Anxiety in pregnancy: when worry tips over
Some worry is expected. Here is how to tell ordinary nerves from anxiety that needs support, and what helps.
A certain amount of worry in pregnancy makes complete sense. You are growing a person, waiting for appointments and scans, and stepping into something new. Most people feel nervous at times, and a bit of worry can even nudge us to look after ourselves. That kind of anxiety usually rises around a particular event and eases once it passes.
Anxiety becomes something to pay attention to when it stops switching off. You might notice worries that race and loop and are hard to control, a constant sense of dread, or your mind jumping to the worst outcome again and again. It can show up in the body too: a thumping heart, tight chest, churning stomach, trouble sleeping even when you are exhausted, or feeling on edge much of the time. Some people have panic attacks, sudden waves of intense fear with strong physical sensations that peak and then settle. For others, anxiety centres on the baby's health and brings checking, reassurance-seeking, or avoiding things that feel risky.
If this sounds familiar and it has been going on for more than a couple of weeks, or it is wearing you down or shrinking your life, please tell your midwife or GP. Anxiety in pregnancy is common and treatable, and asking for help early tends to make things easier. You will not be judged, and seeking support does not put your care or your baby at any risk.

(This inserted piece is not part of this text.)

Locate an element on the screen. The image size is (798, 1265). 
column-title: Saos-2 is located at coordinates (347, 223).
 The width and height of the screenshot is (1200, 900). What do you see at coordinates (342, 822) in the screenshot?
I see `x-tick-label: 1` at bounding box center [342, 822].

There are things that can help alongside professional support. Slow breathing, breathing out for longer than you breathe in, can calm a racing body in the moment. Cutting back on caffeine, getting daylight and gentle movement, and keeping a loose routine for sleep all steady the nervous system. It often helps to set limits on late-night searching online, which tends to feed worry rather than settle it. Talking therapies such as CBT work well for anxiety in pregnancy, and your midwife or GP can point you to local services or a self-referral route.
If anxiety ever feels overwhelming, or you are having frightening thoughts you cannot shift, treat that as a reason to reach out the same day, to your midwife, GP, or 111. You deserve support, and there is plenty available.